Blistering Shostakovich crushed Rachmaninov in this uneven pairing, the London Philharmonic’s latest exploration into “Rachmaninoff: Inside out”. Self-imposed exile after the Russian Revolution saw Rachmaninov settle in the United States, where the Fourth Piano Concerto was his first composition (apart from a few piano transcriptions) since leaving his homeland. Shostakovich remained, but hid his Fourth Symphony away for years, withdrawn before publication after Stalin denounced the opera Lady Macbeth of Mtsensk. It wasn’t heard until 1961, during a brief cultural thaw eight years after Stalin’s death. The symphony’s excoriating power rather left Rachmaninov trailing in its wake.

To be fair, Rachmaninov recognised the faults in his Fourth Piano Concerto. Two years after its composition, he made several cuts before withdrawing the work altogether. He eventually revised and republished it in 1941, although it has never joined the pantheon of his great masterpieces. Pianist Alexander Ghindin has championed the original version, in concert and on disc, but it was difficult to hear why. In its revised form, it runs a much tauter musical argument – Rachmaninov eventually cut the finale from 567 bars to 434. In its original version, the concerto drags. A heavy touch and lack of poetry in his phrasing characterized Ghindin’s performance, emphasising the concerto’s long-windedness. There was little Vasily Petrenko and the LPO could do to pep up this limp performance.

Shostakovich’s Fourth couldn’t have provided a greater contrast. From the wailing woodwind alarms, xylophone rattle and dissonant horns of the opening bars, I was pinned back in my seat. Petrenko drew the most scorching playing from the LPO, the brutality of the first movement’s volcanic march theme hammered home with relish.

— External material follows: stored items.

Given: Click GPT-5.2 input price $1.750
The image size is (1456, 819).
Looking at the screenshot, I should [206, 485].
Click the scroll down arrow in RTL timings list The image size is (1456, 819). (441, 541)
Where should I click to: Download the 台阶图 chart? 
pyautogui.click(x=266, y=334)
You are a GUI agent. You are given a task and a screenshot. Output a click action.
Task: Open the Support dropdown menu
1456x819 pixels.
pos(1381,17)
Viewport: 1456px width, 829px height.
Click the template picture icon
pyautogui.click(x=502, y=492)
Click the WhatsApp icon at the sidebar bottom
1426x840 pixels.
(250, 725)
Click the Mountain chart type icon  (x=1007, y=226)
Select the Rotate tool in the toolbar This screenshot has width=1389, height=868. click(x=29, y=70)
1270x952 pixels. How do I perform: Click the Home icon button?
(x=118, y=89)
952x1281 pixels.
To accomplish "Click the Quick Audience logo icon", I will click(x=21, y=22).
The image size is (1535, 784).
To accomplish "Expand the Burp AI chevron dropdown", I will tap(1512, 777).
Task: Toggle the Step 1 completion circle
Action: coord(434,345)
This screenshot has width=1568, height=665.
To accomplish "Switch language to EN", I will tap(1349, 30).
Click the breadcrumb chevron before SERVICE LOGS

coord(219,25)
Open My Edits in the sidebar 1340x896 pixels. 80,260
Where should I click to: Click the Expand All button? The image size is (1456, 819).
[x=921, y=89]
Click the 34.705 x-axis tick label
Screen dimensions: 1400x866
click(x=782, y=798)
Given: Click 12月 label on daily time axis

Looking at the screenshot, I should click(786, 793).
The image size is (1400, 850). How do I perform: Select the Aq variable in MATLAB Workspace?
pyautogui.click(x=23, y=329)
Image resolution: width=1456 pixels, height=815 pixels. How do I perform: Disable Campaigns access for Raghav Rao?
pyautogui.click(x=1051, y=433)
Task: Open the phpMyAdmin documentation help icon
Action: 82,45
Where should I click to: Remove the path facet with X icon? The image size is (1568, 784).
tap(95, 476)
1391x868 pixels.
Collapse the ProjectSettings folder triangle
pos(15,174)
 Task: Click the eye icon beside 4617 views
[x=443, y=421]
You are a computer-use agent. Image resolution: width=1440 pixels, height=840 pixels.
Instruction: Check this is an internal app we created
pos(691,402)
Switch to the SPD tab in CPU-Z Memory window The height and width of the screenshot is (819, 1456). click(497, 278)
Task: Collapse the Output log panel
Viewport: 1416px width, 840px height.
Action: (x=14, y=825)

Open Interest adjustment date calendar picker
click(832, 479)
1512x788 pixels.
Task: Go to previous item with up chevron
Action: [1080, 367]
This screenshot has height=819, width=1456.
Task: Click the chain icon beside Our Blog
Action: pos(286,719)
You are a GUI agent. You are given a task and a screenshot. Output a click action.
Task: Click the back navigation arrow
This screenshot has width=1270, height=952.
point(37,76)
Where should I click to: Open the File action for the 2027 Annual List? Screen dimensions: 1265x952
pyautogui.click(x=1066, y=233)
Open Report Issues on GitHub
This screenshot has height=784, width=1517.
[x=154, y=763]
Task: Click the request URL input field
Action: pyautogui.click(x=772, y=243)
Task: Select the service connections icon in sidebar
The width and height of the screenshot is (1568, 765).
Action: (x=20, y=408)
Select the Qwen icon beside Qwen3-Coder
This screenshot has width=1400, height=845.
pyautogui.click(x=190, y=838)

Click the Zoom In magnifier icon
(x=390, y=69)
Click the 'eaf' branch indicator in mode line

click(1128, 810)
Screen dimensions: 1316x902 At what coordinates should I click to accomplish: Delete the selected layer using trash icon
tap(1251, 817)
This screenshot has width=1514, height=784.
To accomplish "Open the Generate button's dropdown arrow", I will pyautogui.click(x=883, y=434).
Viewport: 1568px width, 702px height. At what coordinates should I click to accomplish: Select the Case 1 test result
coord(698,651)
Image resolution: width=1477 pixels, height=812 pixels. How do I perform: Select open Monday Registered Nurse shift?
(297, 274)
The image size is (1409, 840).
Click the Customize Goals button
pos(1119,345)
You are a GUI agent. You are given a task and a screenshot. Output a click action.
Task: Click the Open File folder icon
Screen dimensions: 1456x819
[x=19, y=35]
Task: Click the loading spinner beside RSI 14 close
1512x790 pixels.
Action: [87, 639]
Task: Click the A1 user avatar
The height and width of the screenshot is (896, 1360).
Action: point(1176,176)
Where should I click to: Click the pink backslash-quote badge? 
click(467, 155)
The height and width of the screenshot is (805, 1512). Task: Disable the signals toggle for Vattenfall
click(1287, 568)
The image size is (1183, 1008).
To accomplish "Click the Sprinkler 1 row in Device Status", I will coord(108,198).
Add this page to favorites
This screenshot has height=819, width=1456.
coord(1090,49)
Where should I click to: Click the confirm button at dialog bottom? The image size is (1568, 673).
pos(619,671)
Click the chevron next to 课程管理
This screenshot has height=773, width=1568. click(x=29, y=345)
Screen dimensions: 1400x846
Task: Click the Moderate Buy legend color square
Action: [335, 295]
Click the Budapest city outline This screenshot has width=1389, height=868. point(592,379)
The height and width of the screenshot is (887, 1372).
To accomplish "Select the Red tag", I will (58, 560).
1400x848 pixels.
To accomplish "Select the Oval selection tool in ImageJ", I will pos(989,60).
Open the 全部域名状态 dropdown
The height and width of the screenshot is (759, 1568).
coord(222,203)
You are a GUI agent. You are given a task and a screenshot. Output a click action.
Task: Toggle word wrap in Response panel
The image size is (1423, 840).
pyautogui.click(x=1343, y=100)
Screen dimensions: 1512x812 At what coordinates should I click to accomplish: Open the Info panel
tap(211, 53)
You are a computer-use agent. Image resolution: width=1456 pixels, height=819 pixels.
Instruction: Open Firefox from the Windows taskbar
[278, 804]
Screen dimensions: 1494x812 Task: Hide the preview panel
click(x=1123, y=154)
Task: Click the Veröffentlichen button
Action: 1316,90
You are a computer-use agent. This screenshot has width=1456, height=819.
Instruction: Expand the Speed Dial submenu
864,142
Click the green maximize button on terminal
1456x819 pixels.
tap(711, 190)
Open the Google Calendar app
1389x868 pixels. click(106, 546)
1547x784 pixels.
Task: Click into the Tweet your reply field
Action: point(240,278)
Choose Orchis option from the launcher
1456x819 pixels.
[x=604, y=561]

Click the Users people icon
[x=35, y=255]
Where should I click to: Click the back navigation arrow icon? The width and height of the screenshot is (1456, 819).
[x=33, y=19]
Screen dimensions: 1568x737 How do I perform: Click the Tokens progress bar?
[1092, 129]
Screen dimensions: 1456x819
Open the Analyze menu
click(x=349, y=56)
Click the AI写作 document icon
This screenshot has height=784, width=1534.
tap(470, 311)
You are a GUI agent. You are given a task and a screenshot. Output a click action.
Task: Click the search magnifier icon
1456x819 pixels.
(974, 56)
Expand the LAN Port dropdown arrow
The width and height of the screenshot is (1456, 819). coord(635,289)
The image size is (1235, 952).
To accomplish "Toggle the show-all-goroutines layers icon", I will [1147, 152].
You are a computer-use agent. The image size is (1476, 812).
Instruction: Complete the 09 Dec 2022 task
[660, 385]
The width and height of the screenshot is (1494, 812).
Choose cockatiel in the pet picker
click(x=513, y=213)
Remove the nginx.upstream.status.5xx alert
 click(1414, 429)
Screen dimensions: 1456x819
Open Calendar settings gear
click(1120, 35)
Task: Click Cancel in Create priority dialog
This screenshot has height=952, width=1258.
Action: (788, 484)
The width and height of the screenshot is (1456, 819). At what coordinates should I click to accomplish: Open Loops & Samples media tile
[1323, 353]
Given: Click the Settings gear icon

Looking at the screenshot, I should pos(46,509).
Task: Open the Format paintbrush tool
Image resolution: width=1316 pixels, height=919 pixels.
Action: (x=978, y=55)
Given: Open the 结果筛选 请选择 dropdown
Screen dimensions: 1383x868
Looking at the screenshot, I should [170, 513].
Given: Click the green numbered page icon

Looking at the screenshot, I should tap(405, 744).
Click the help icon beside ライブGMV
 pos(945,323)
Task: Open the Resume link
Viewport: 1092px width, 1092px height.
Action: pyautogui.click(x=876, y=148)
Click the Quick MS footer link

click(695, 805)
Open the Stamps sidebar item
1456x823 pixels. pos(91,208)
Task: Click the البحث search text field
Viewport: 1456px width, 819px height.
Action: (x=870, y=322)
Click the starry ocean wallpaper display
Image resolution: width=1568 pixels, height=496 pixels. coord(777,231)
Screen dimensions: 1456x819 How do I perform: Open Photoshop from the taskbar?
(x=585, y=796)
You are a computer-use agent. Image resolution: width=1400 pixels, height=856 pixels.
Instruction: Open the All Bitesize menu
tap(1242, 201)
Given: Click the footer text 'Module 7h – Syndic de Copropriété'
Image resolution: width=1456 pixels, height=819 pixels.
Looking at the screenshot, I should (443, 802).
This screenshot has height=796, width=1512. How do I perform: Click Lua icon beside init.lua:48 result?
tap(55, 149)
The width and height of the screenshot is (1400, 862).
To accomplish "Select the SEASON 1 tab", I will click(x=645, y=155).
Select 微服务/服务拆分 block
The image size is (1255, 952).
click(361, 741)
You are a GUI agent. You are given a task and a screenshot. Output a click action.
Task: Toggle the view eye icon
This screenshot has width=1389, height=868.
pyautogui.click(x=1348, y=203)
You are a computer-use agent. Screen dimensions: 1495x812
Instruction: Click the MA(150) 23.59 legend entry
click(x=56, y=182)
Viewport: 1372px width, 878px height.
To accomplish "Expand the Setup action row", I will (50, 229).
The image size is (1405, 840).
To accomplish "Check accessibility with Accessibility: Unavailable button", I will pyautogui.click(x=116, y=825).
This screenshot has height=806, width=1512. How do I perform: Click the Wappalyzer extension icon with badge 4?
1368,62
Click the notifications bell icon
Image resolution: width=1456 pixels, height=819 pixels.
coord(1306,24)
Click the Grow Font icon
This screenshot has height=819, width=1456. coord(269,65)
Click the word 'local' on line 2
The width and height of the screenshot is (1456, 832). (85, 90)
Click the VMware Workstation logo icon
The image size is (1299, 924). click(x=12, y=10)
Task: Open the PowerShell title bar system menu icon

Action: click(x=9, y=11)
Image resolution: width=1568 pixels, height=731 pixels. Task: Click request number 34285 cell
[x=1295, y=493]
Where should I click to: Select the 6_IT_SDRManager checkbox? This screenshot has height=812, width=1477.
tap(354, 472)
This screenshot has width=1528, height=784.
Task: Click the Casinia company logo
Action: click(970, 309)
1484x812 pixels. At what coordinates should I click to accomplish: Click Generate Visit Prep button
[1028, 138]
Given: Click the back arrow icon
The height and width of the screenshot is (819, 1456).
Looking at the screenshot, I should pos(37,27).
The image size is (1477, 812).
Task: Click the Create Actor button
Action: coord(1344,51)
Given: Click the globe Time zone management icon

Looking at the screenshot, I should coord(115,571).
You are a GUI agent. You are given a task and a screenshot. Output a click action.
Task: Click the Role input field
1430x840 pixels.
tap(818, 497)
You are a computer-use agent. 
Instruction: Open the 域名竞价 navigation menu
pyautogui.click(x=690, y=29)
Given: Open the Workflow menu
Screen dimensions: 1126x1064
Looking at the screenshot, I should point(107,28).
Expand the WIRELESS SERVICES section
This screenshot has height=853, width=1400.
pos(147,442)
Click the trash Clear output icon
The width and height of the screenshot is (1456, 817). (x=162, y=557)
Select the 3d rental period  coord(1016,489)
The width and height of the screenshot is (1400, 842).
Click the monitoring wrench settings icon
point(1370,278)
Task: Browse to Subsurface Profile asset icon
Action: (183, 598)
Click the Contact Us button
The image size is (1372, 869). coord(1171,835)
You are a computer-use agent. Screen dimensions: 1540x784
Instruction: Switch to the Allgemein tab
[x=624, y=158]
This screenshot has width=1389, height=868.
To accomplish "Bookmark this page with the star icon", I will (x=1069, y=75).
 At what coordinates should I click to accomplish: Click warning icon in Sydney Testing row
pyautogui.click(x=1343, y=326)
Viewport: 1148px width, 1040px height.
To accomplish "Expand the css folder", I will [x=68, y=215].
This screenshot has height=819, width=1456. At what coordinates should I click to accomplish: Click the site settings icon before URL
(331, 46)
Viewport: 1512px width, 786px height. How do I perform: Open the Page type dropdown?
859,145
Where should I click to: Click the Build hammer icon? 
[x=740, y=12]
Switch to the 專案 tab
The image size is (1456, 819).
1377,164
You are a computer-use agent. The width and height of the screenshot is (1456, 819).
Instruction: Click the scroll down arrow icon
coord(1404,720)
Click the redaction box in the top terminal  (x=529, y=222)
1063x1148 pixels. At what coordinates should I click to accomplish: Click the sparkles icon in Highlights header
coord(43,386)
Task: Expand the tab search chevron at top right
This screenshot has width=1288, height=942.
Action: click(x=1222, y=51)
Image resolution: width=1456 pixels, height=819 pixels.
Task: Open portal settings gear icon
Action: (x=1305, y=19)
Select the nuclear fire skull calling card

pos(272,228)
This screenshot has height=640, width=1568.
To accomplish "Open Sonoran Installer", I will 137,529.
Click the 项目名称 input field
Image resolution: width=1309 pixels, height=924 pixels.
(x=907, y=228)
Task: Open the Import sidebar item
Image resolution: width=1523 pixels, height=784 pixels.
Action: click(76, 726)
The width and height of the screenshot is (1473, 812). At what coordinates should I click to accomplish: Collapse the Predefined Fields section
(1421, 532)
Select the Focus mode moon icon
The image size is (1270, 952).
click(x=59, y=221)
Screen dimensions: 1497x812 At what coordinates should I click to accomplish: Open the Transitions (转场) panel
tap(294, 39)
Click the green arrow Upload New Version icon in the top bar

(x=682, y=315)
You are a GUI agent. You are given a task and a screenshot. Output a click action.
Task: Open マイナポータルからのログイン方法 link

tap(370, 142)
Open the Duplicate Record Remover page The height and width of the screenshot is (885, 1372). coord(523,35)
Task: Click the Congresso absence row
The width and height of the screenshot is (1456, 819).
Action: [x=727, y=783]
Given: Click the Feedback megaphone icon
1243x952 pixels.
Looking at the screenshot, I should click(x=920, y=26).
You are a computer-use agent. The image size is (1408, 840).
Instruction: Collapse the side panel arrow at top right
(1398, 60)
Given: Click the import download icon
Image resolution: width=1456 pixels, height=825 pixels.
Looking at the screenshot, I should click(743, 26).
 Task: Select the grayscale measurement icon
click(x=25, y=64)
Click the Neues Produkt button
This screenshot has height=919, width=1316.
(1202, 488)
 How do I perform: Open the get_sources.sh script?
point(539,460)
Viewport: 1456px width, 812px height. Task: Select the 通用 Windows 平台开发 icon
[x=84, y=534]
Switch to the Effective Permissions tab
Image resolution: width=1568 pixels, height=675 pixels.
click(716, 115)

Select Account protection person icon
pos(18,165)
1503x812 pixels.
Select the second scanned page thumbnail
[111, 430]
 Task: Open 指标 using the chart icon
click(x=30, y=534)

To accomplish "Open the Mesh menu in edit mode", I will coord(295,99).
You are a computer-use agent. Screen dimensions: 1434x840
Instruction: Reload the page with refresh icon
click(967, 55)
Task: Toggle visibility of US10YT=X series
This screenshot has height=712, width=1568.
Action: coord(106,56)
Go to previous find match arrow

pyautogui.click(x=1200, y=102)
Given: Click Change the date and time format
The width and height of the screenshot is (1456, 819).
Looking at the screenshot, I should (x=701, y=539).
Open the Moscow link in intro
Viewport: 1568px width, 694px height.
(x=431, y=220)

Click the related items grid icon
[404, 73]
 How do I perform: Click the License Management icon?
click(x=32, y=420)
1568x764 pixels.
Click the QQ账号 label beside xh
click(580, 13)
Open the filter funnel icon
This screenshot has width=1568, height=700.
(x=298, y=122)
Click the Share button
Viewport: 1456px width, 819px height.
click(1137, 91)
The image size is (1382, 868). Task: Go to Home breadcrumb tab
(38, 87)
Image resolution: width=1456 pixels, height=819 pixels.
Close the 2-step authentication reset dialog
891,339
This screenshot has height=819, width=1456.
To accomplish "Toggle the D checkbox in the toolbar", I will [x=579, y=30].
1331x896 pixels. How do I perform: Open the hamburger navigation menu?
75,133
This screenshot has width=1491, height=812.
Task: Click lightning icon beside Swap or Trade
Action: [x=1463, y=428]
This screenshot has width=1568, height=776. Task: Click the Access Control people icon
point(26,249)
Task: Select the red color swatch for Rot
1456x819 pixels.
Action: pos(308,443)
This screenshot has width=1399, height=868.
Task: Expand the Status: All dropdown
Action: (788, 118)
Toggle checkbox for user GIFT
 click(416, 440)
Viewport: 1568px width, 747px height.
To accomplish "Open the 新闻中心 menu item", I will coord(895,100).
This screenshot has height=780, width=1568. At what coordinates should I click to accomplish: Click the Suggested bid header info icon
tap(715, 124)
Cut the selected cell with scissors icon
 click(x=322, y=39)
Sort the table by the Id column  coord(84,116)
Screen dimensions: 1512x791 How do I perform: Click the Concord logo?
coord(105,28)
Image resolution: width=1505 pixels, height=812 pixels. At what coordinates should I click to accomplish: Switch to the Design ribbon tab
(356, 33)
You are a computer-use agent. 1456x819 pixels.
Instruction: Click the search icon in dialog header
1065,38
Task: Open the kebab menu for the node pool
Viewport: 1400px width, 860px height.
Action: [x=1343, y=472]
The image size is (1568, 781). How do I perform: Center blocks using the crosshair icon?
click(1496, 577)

Petrenko’s conducting is fiercely precise rather than expressive, his baton flicking its beats neatly, while his left hand is used either to cue in players or to beat time as well; the crazed string fugato had his open left hand beating time for the first violins, while his right was directed at keeping the violas on time. Petrenko handled the score’s sprawling structure supremely convincingly, effecting the sudden shifts from the grandiose to fairground high jinks (shades of Petrushka) to crushing violence seamlessly. The LPO’s woodwind team of 20 was outstanding – garishly sarcastic when required – led by splendid contributions and clean articulation from guest principal flautist Alja Velkaverh. There are plenty of moments where Shostakovich seems to nod towards Mahler, such as the chirping bird calls or the desolate bassoon solo in the first movement, beautifully shaped by John McDougall.

The middle movement has hints of a Mahlerian scherzo, with its triple time Ländler feel – cheeky string portamentos permitted – and snarling clarinets, but Shostakovich’s harmonies add an extra undercurrent of bitterness and sarcasm. All three of the symphony’s movements have eerie, quiet endings, but the percussive clockwork trio of side drum, wood block and castanets at the end of the second clicked, ticked and whirred metronomically to a particularly menacing close.

Petrenko then ramped up the tension for the long finale, again handling the vast stretches of brass bombast very well. Mahler’s shadow again falls over Shostakovich in the bassoon-intoned trudge of a funeral march, but ear-syringing volume was never far away. The LPO brass blazed gloriously and there were fine moments from Mark Templeton in his trombone solo. Petrenko again balanced the comic and the vicious in Shostakovich’s sudden shifts before the symphony concluded with its spectral celesta chiming over decaying harp and strings. It was one of those priceless moments where you can sense an entire hall holding its breath. It’s probably a good job that orchestras don’t schedule Shostakovich’s Fourth too often as it’s easy to become emotionally spent after such a shattering performance.